US soldiers stand guard during a joint medical evacuatioin exercise as part of the annual massive military exercises, known as Key Resolve and Foal Eagle, at a South Korean Army hospital in Goyang, northwest of Seoul, on March 15, 2017. The US House of Representatives easily passed a defense policy bill worth nearly US$700 billion on Nov 14, 2017 for the 2018 fiscal year. (JUNG YEON-JE / AFP)

WASHINGTON -- The US House of Representatives easily passed a defense policy bill worth nearly US$700 billion on Tuesday for the 2018 fiscal year. 

Securing those appropriations must be Congress' top priority before the year ends

Mac Thornberry, chairman, House Armed Service Committee

The Republican-controlled House voted 356-70 to approve the US$692-billion-dollar compromise National Defense Authorization Act (NDAA) reached after negotiations between the House and Senate. 

The annual NDAA, a substantial increase over the 2017 funding of US$619 billion, which authorizes the level of defense spending and sets policies over how the money is spent, would earmark US$626.4 billion for the base defense budget and US$65.7 billion for war operations. 
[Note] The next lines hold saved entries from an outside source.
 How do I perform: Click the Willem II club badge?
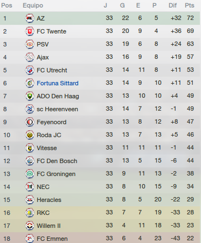coord(30,226)
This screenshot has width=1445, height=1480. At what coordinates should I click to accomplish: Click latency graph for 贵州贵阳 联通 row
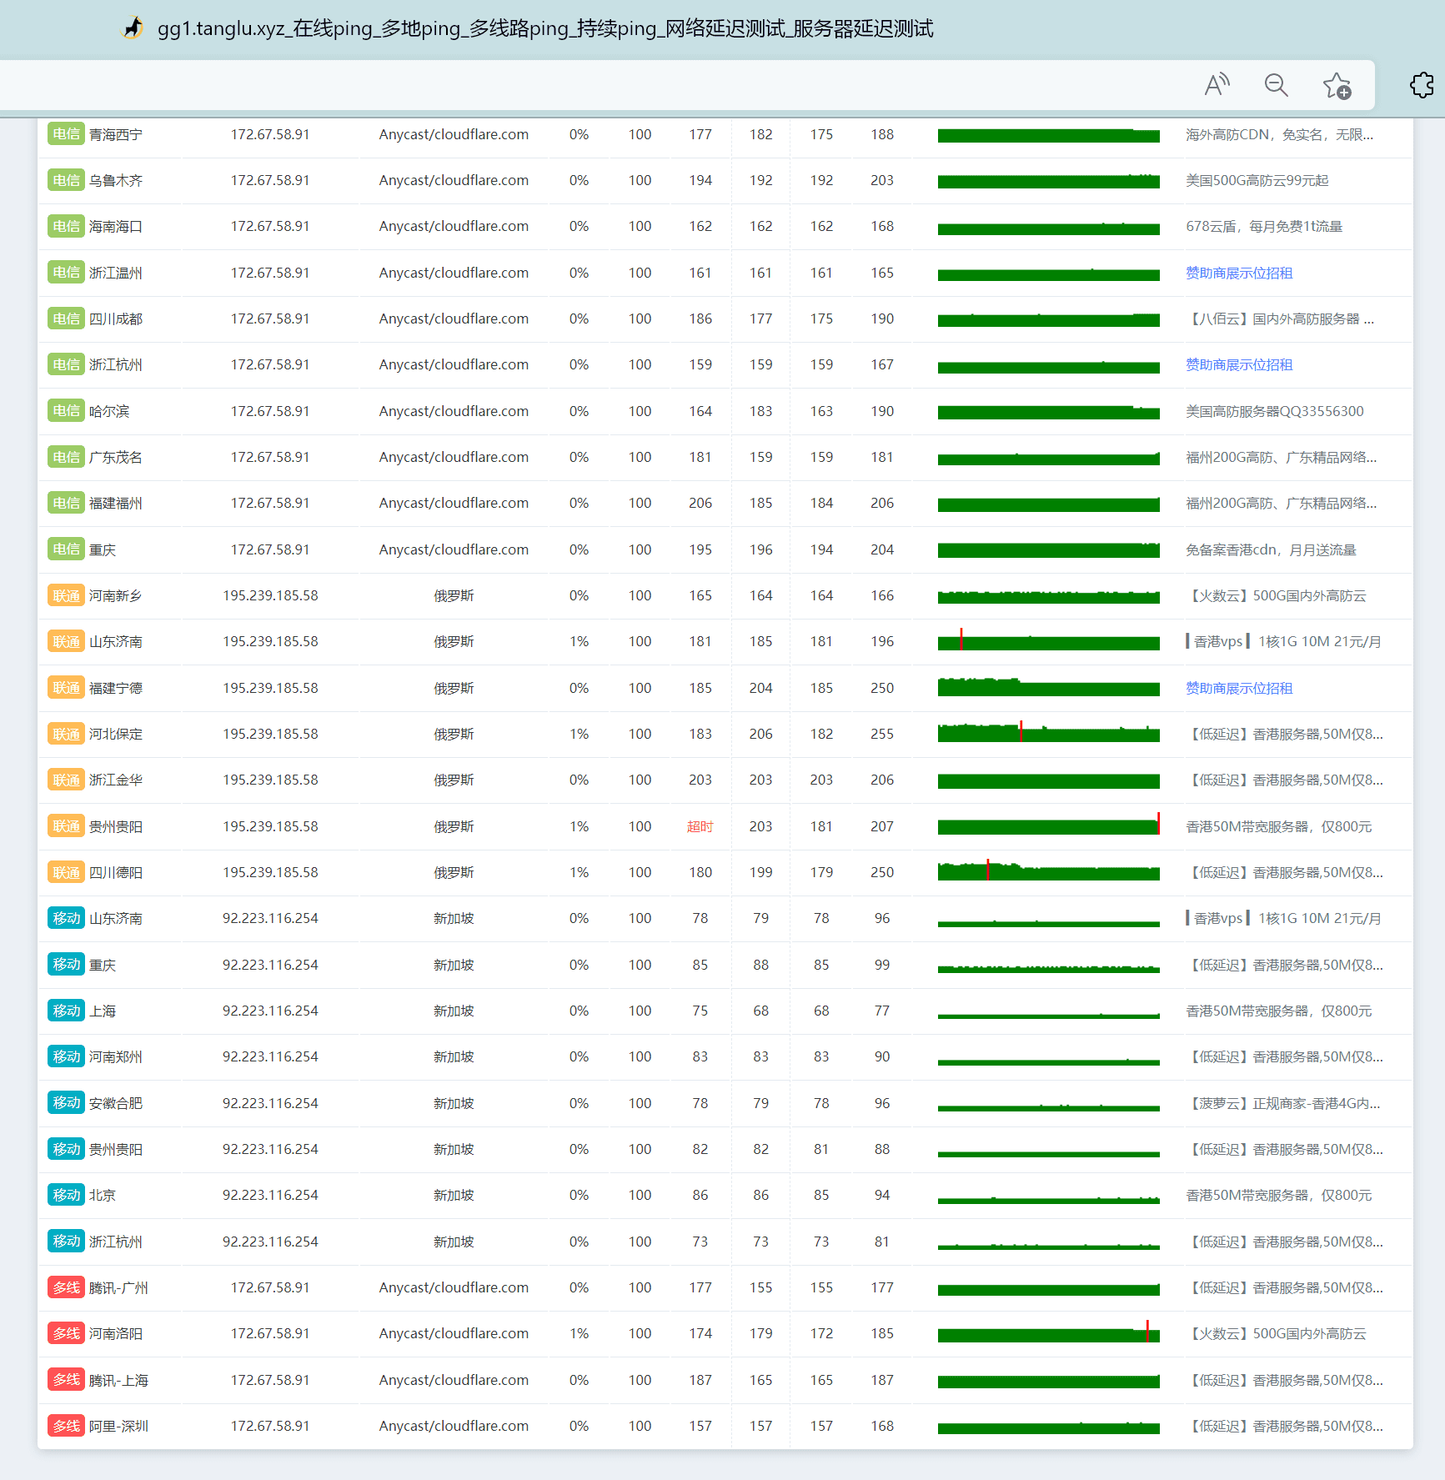click(x=1048, y=826)
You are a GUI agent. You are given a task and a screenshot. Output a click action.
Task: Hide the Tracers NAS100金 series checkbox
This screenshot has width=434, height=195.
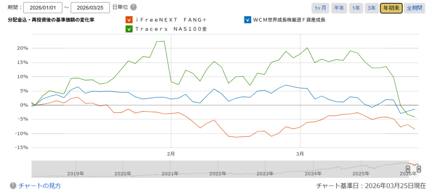[129, 29]
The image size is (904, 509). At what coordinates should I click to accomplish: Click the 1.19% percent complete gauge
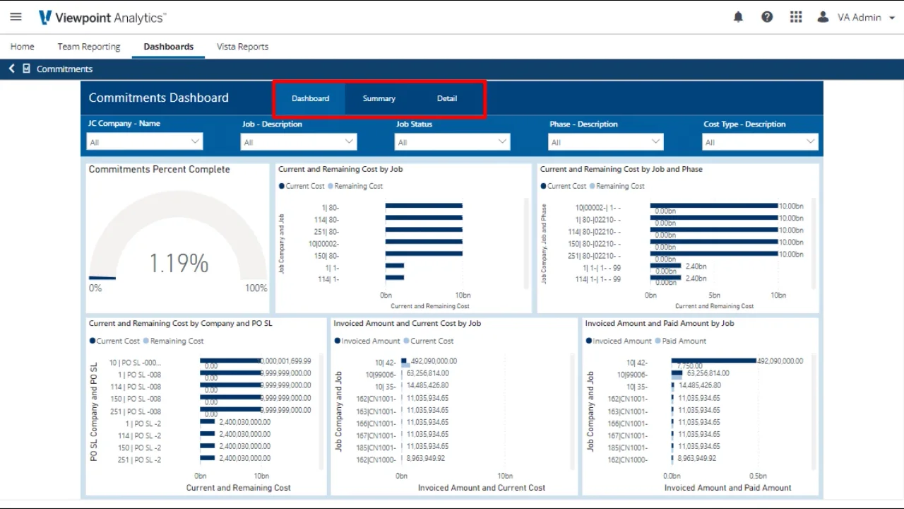(178, 263)
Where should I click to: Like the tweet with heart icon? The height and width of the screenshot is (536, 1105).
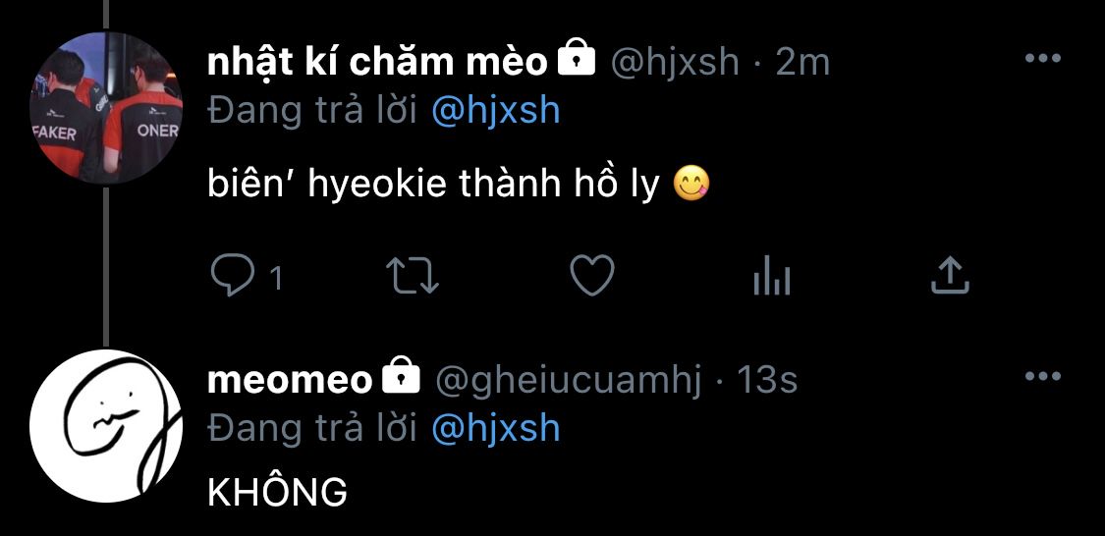click(592, 276)
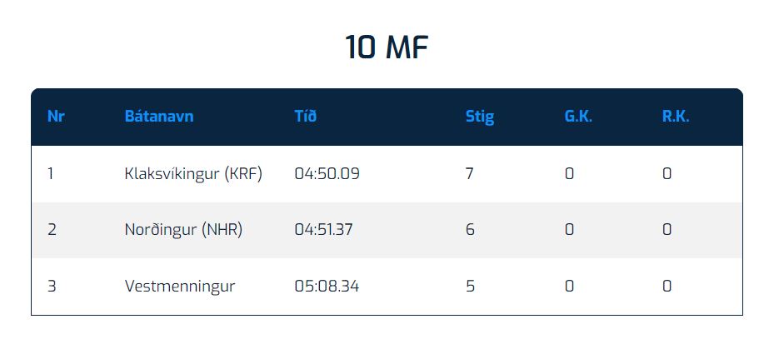This screenshot has height=344, width=769.
Task: Click the Bátanavn column header
Action: point(158,117)
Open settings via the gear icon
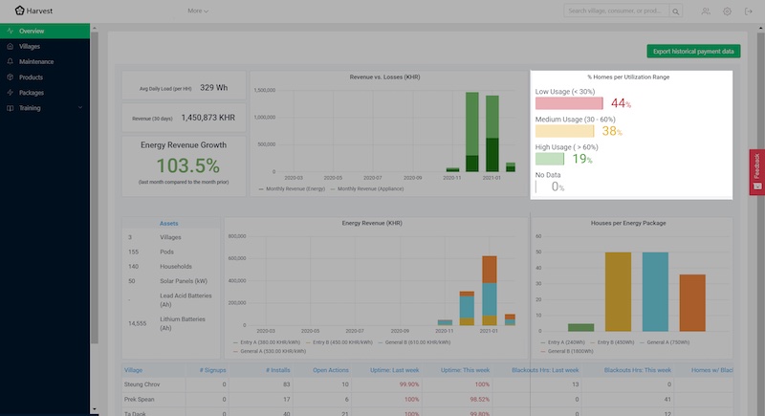 (727, 11)
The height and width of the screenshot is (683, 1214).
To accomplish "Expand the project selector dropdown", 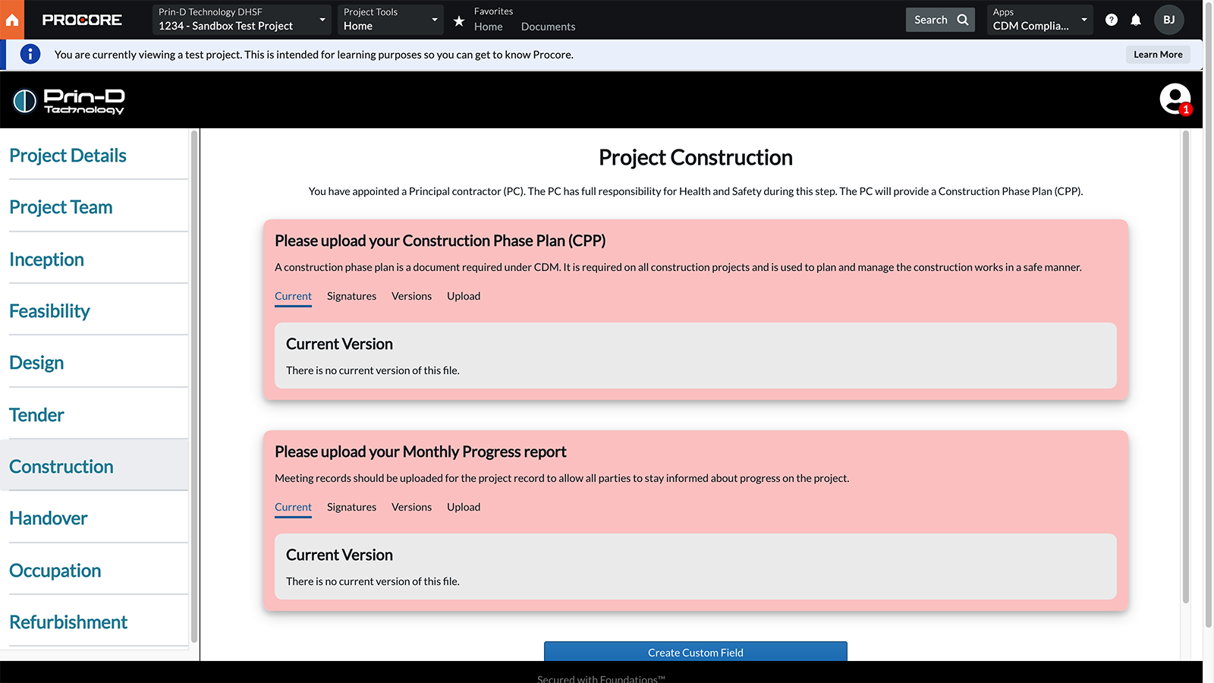I will pyautogui.click(x=241, y=20).
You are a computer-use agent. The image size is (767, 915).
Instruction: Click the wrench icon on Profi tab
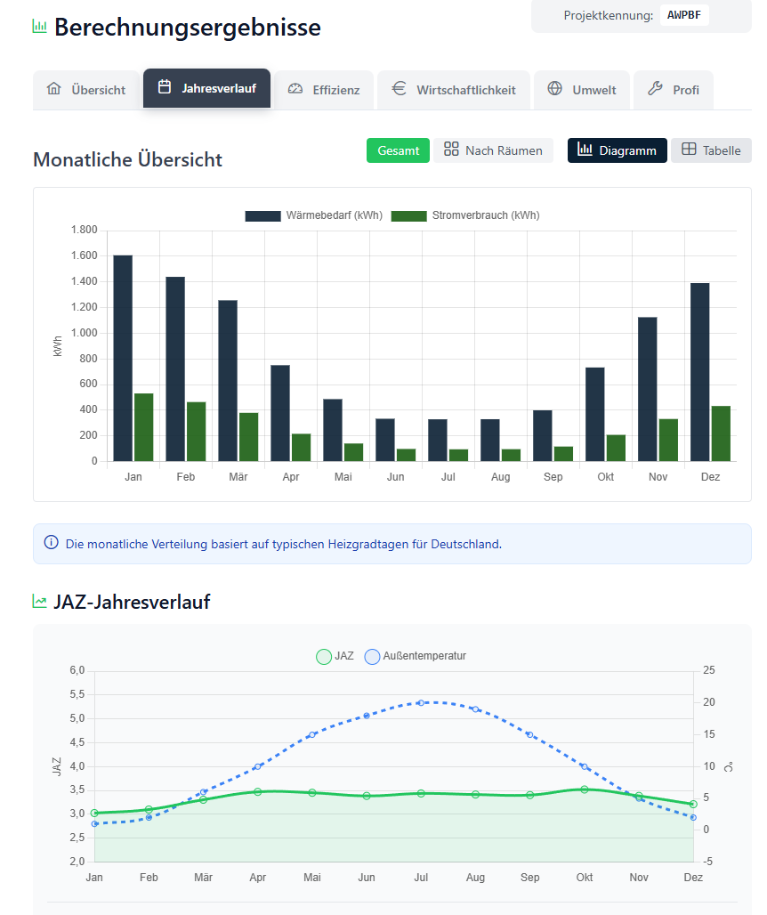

The NDAA also puts forward a spate of measures, including a 2.4-percent pay raise for service members, an increase of active duty and reserve troops across the services, beefed-up missile defense, enhanced operations in Afghanistan, and more purchases of weapons and military equipment. 

The bill, which tallies nearly five percent more than US President Donald Trump's US$603 billion budget request, will take effect after it passes the Senate, also controlled by the Republicans, and is signed into law by the president. 

But the spending will be automatically cut if there is no deal in Congress to raise budget caps, which the proposed funding bursts through, under the rules of sequestration. 

Mac Thornberry, chairman of the House Armed Service Committee, on Tuesday urged Congress to work out an appropriations bill to pave the way for the NDAA. 

"Securing those appropriations must be Congress' top priority before the year ends," the Republican representative said in a statement. 

But Republicans are expected to face an uphill battle in the Senate as Democrats may not agree to an increase in military funding at the cost of curbing spending on non-defense programs. 

The United States outpaces all other countries in military spending. With a US$700-billion-dollar budget, the US military spending would exceed the total spending of its next ten rivals put together, going off of 2016 military spending estimates from the Stockholm International Peace Research Institute.